TEXTAUSZUG:

────

In den seither verflossenen anderthalb Jahrzehnten hat die Psychoanalyse aber Zutrauen zu ihrer Arbeit gewonnen; die nicht unansehnliche Schar von Forschern, die der Anregung eines einzelnen gefolgt sind, hat es zu einer befriedigenden Übereinstimmung in ihren Anschauungen gebracht, und nun scheint der Zeitpunkt günstig, um der über die Individualpsychologie hinausgreifenden Arbeit ein neues Ziel zu setzen. Es sollen nicht nur ähnliche Vorkommnisse und Zusammenhänge im Seelenleben der Völker aufgespürt werden, wie sie durch die Psychoanalyse beim Individuum ans Licht gezogen wurden, sondern auch der Versuch gewagt werden, was in der Völkerpsychologie dunkel oder zweifelhaft geblieben ist, durch die Einsichten der Psychoanalyse aufzuhellen. Die junge psychoanalytische Wissenschaft will gleichsam zurückerstatten, was sie in ihren Anfängen anderen Wissensgebieten zu danken hatte, und hofft, mehr wiedergeben zu können, als sie seinerzeit empfing.

────

GEGEBENE DATEN:
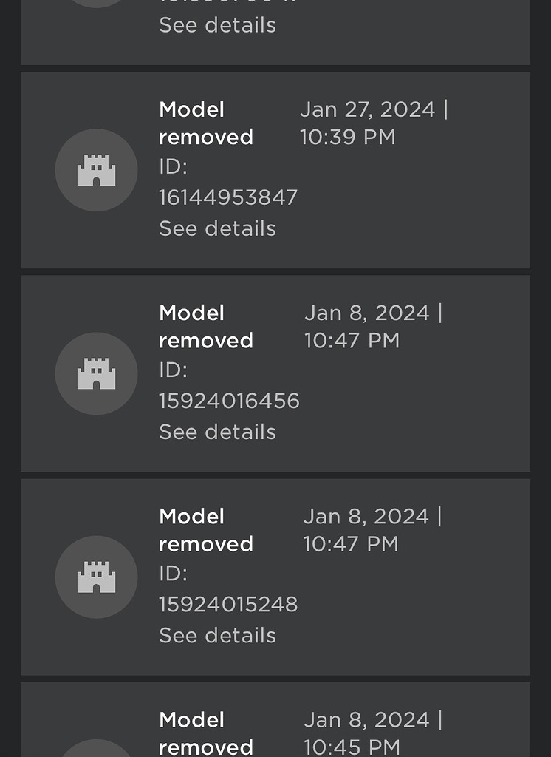Click Jan 8, 2024 timestamp beside ID 15924016456
551x757 pixels.
point(374,327)
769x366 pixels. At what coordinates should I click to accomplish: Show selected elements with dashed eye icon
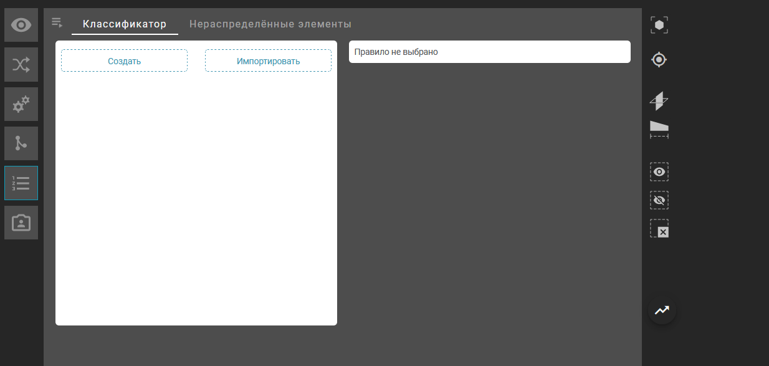[x=659, y=171]
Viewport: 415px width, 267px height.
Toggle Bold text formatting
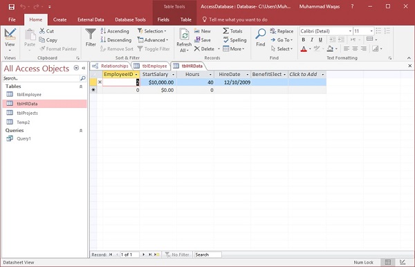click(304, 39)
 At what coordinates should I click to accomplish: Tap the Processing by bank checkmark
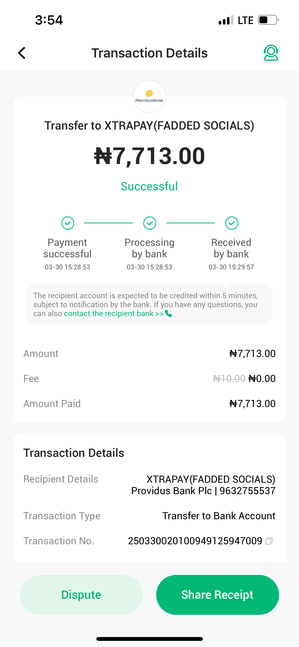tap(150, 223)
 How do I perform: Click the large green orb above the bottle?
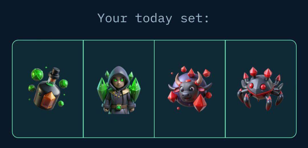click(x=37, y=75)
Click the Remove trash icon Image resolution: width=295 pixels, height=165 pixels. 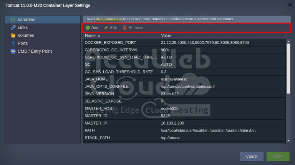[x=124, y=28]
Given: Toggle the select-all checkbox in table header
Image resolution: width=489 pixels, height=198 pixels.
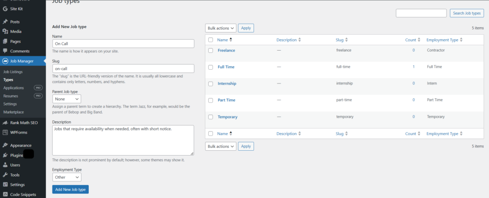Looking at the screenshot, I should 211,40.
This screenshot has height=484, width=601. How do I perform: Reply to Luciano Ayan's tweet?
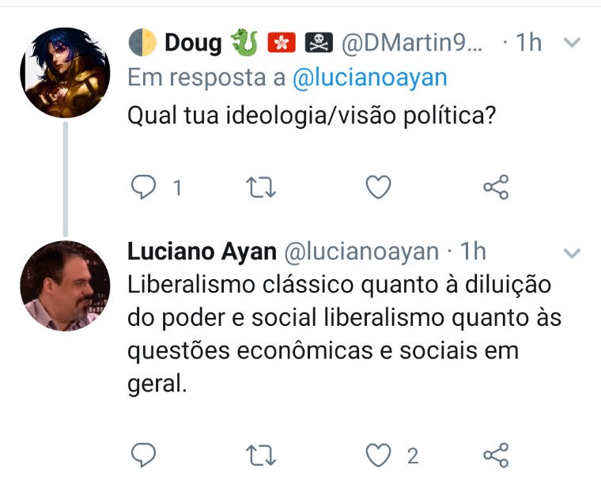(144, 455)

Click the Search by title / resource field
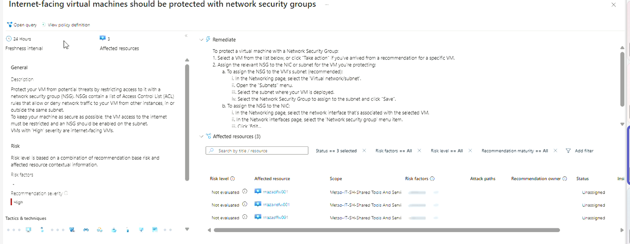(x=257, y=151)
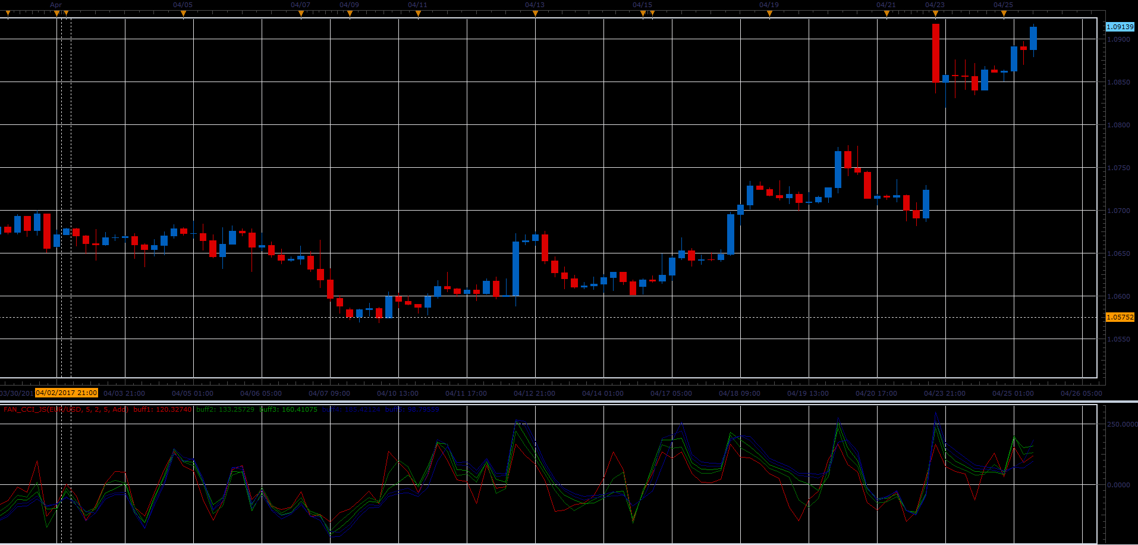
Task: Click the orange marker under 04/19
Action: (769, 13)
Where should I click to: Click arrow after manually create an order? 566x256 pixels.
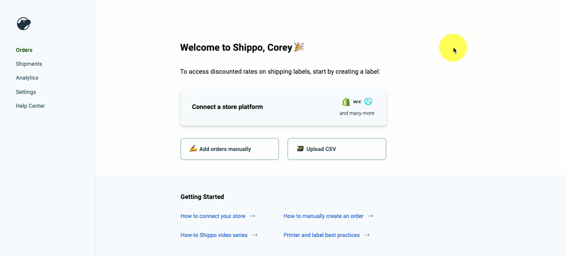pos(371,216)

────

WAS ZU TUN IST:
a) Welche Gründe nennt der Textauszug dafür, dass der Zeitpunkt nun günstig erscheint, der Arbeit ein neues Ziel zu setzen? Antworten Sie in ein bis drei Sätzen.
b) Beantworten Sie mithilfe des Textauszugs die folgenden Fragen:
(i) Wie lange ist seither verflossen?
(ii) Was in der Völkerpsychologie soll durch die Einsichten der Psychoanalyse aufgehellt werden?
(iii) Was hofft die junge psychoanalytische Wissenschaft wiedergeben zu können?

LÖSUNGEN:
a) In den vergangenen anderthalb Jahrzehnten hat die Psychoanalyse Zutrauen zu ihrer Arbeit gewonnen. Außerdem hat die nicht unansehnliche Schar von Forschern, die der Anregung eines einzelnen gefolgt sind, eine befriedigende Übereinstimmung in ihren Anschauungen erreicht.

b)
(i) Anderthalb Jahrzehnte.
(ii) Das, was dunkel oder zweifelhaft geblieben ist.
(iii) Mehr, als sie seinerzeit empfing.